Defining capacity building

Capacity building is defined as an ongoing process of enabling individuals, organizations and industries to do their work in a sustainable manner with continuous improvement over time. To ensure that we have enough qualified and experienced clinical research professionals, we need an orchestrated effort amongst government, sponsors, contract research organizations (CROs) and academia targeted at developing the clinical research skills of young medical doctors and life sciences graduates.


Despite the growth of the industry in the last two decades, clinical research is still not recognized as a specialty with formalized training, other than Good Clinical Practice (GCP), and proven expertise and competence is not assessed. Development of training programs with a core curriculum and an accredited certification process must be prioritized. Such training will certainly improve investor and patient confidence and promote the generation of quality trial data which can be used in decision making regarding new interventions.


According to international standards, a Master’s in Public Health (MPH) is the traditional degree for medical doctors interested in clinical research. In SA, clinical research professionals are required to have a degree in the life sciences plus GCP certification which is renewable every three years. However, GCP training alone is insufficient for competency in clinical research. Academia should get on board by including taught courses in clinical research and drug development.


Trial sites as leaders in capacity building

Existing clinical research centers should offer in-house programs which enable skills sharing among staff of different experience levels. Job specific training to ensure development and consolidation of skills should be supported particularly among recent graduates. Clinical trial sites should ensure that previously disadvantaged members of staff at all levels are given well defined roles that will enhance acquisition of expertise for future involvement in the conduct of clinical trials.
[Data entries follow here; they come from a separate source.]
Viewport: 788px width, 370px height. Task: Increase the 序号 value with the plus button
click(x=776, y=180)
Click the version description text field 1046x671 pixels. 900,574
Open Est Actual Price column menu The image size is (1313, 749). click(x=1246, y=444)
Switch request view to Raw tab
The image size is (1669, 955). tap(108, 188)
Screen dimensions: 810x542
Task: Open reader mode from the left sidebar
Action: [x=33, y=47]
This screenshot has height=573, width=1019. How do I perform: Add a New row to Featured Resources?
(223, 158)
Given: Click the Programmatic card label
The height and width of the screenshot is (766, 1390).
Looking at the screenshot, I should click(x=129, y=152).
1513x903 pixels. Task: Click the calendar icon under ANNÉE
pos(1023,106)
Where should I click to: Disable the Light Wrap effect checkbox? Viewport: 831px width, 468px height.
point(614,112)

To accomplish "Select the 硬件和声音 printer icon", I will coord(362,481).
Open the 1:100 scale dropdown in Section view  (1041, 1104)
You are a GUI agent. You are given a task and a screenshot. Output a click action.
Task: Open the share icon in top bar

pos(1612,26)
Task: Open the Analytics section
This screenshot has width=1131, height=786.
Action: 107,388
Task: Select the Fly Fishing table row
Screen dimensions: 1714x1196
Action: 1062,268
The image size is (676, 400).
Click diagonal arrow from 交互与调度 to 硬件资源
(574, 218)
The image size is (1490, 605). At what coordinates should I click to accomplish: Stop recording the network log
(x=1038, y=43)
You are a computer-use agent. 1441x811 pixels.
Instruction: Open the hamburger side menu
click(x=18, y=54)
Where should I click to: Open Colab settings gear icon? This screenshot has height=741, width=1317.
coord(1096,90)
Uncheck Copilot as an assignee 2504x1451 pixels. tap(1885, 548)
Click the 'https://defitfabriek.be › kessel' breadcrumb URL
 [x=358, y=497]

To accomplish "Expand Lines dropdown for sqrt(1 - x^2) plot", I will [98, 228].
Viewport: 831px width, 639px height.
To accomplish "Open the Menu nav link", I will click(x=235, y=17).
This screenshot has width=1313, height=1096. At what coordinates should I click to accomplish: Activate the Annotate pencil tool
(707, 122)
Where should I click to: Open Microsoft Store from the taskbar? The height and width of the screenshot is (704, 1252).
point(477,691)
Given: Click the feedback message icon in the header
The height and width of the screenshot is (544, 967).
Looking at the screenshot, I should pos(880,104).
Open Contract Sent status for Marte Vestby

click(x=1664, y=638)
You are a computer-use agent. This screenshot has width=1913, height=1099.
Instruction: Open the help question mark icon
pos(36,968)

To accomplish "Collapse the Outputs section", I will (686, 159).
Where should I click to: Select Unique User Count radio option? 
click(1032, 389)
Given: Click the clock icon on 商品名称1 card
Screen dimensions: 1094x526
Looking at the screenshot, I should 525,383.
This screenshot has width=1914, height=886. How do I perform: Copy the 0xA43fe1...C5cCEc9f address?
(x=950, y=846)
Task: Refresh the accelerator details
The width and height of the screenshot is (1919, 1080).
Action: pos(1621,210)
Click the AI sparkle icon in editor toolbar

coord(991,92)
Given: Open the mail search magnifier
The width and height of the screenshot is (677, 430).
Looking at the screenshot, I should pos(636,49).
In support of capacity building initiatives in the clinical trials industry, the South African Health Products Regulatory Authority (SAHPRA) requires that all clinical trial applications include a detailed activity plan to develop the skills of previously disadvantaged groups at each participating site. Sites can meet this requirement through implementation of a program which focuses on exposing university students and young graduates in the health and life sciences field to clinical trials. This may include offering traineeships and internships to students and graduates at established clinical research centers.


Conclusion

SA is already a country of choice for many clinical trial sponsors but to ensure continued participation in global trials, a well-trained and experienced workforce needs to be developed. Stakeholders have a responsibility to ensure that previously disadvantaged groups can actively and meaningfully participate in the growing clinical research industry.


About Mellisa Mabhikwa

Mellisa Mabhikwa is a Clinical Study Specialist at GSK representing PPD. She holds a Master of Science in Epidemiology and Biostatistics cum laude from the University of the Witwatersrand and has experience in the conduct and analysis of investigator-led clinical trials.


Disclaimer: All views expressed in this article are my own and do not represent the opinions of any entity whatsoever with which I have been, am now or will be affiliated.